Critics PageMarch 2026

Puppies Puppies

To me, radicality is not fixed. It changes according to the situation and context. It often relates to standing up for what you believe in, even when it goes against the status quo, depending on where you are and the circumstances. It might sound cheesy, but I really feel that love and the betterment of humanity are part of radicality. Being radical is about caring enough to insist on that.

As a trans woman of color—our life expectancy is a lot lower. So for me, radicality is fighting for our humanity and existence. For people to understand that we have a right to exist just as much as anyone else in whatever space we’re in. We have been excluded from art history, and from cultural, social, and political life for a long time. I do not expect perfection from the few trans politicians or leaders who make it into these spaces. I know what it takes to get there. Simply being present, visible, and able to exist there at all is already radical.

For me, a big part of this was protesting. I know that sometimes protests are seen as not actually helping the cause, especially from a distance. But for us, being out in the streets gave us a platform. It allowed us to understand that we were of the same mindset on some level, and then to go back into our own fields and try to change things from there. I remember marching with other trans women who had no weapons, no protection, nothing to defend themselves, and watching police brutality up close. I was dragged by the hair. People were pummeled. Cars drove into protest groups. It felt like everywhere you turned, there was danger.

Still, we stood there. We faced something that felt inevitable—something we were expected to accept—and we said no. We believed so deeply in our right to exist that we were willing to fight for it. For me, that was one of the most radical experiences of my life: seeing trans bravery not as an idea, but embodied, in real life.

At the same time, radicality now feels very strange. We live in a moment where being against genocide is considered radical, which is mind-boggling. Wanting people to live, to stay where their families have lived for generations, to eat, to sustain themselves—these things are now framed as extreme. When I think about trans rights, I think about how the struggles of all those who are being violently erased are connected. It’s wild that we’re in a time where something we thought we all agreed on—that human life is valuable—is suddenly up for debate.

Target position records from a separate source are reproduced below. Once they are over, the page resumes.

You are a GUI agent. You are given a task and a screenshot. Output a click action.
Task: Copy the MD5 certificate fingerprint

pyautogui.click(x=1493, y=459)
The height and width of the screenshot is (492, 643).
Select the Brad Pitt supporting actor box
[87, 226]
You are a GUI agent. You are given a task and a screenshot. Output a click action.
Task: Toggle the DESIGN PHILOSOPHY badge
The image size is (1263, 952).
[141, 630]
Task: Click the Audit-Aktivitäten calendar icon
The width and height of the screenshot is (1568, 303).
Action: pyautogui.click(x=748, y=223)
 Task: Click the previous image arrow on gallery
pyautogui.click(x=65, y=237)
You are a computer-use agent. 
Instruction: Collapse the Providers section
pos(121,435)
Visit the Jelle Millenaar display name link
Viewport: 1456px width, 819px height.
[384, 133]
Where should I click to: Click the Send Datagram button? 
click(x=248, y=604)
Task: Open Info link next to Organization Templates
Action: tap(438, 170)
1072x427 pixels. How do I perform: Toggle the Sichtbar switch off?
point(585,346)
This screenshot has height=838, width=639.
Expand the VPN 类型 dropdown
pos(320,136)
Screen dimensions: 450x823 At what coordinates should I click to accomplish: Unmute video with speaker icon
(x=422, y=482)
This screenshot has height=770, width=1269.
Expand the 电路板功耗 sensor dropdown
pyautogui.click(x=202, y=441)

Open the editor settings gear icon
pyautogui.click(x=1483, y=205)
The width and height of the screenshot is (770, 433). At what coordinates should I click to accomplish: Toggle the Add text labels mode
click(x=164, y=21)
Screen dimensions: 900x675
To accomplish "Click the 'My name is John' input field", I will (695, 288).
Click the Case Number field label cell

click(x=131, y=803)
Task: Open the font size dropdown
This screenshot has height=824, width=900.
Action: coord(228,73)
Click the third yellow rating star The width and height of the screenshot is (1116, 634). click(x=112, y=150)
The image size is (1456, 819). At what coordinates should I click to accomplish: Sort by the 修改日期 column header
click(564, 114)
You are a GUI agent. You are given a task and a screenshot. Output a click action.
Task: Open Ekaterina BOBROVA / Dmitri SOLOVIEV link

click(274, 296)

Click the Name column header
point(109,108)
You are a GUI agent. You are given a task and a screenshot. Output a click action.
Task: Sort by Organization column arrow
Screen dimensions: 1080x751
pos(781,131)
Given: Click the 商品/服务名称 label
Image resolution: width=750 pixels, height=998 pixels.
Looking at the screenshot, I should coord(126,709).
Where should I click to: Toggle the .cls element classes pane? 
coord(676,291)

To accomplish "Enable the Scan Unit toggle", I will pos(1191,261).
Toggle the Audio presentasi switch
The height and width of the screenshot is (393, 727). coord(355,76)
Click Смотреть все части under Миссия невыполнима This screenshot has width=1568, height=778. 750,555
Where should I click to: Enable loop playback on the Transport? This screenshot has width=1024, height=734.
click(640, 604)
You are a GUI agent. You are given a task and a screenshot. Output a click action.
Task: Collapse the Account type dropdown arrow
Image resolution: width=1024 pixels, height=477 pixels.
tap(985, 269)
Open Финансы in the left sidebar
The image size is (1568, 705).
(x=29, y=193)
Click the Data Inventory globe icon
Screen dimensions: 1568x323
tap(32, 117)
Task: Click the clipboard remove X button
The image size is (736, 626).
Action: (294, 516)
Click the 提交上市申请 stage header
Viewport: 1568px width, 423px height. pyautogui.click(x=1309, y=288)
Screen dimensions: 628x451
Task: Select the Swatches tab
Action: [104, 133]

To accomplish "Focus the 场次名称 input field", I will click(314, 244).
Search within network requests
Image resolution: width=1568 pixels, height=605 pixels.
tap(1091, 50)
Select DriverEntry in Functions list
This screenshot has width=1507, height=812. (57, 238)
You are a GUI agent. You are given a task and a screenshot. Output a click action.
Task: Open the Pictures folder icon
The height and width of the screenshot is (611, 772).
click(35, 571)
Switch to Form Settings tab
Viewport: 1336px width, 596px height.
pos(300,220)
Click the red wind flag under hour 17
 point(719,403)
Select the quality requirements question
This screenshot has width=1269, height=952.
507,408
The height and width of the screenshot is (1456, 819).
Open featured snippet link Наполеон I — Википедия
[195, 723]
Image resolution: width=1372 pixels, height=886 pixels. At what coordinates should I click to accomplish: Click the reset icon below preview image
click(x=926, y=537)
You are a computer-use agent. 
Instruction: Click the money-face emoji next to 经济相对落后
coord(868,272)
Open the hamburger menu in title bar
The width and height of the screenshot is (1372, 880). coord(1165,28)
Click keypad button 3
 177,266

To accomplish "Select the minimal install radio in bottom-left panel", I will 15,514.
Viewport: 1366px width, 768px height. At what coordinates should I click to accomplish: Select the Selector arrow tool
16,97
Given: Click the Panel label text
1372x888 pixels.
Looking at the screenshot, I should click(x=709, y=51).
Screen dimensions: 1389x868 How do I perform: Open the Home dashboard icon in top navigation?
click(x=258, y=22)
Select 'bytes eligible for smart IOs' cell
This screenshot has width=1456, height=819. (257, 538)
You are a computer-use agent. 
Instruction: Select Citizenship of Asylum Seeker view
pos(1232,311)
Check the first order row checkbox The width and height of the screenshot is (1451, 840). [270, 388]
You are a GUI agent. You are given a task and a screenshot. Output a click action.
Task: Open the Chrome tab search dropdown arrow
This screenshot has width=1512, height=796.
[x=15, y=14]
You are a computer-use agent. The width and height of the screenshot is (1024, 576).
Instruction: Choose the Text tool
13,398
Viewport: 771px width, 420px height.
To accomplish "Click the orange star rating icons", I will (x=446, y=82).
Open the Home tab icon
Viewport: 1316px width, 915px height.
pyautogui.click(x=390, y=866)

I think about this a lot through what my father taught me. With his Indigenous ancestry, he instilled in me the importance of respecting nature—Mother Earth. This place is a gift and an entity in its own right, and we are responsible for caring for it. For me, radicality is also about that relationship: recognizing the energy around us, how we draw from it, and how we give back.

In my own practice, radicality feels inevitable. It feels built into me. I’ve learned to lean into what I believe in, into what I stand for, and into my intuition—even while questioning it and trying to understand where it comes from. If something is part of my expression, then it’s because it’s deeply part of me, sometimes on the surface, sometimes much deeper. And that inevitably enters the work.

Art became where I could speak, even when I felt voiceless—when I was hiding, or still finding myself. It was a space where possibilities existed that I could not find elsewhere. Art can move into science, technology, social work, and care. It has limits, of course, but it is not bound by the same rules as most professional fields.

When I first started transitioning, I worked in social services with Translatina Network, supporting trans people in my community. Later, when art invitations came, I refused to leave that work behind—I carried it into the institution. We organized HIV testing inside museums. We built private, protected spaces. We made counselors available. I also made work about blood-donation bans: my own blood was displayed in a gallery because I was not allowed to donate it. These were residues of the AIDS crisis, still shaping policy—and stigma.

At the time, I remember asking curators, “What about care?” and getting blank stares—as if care had nothing to do with art. That made me realize that this was exactly where I needed to work. Art could gather resources, visibility, and money, and redirect them toward community care. Through art, I’ve been able to support trans people financially, to help careers develop, especially for those who didn’t have access to university or traditional pathways.

So for me, radicality is not abstract. It’s embedded in lived experience. It’s about insisting on humanity, care, and survival in a world that increasingly treats those things as optional. It’s about using whatever space you’re in—art, protest, community—to make room for others to exist.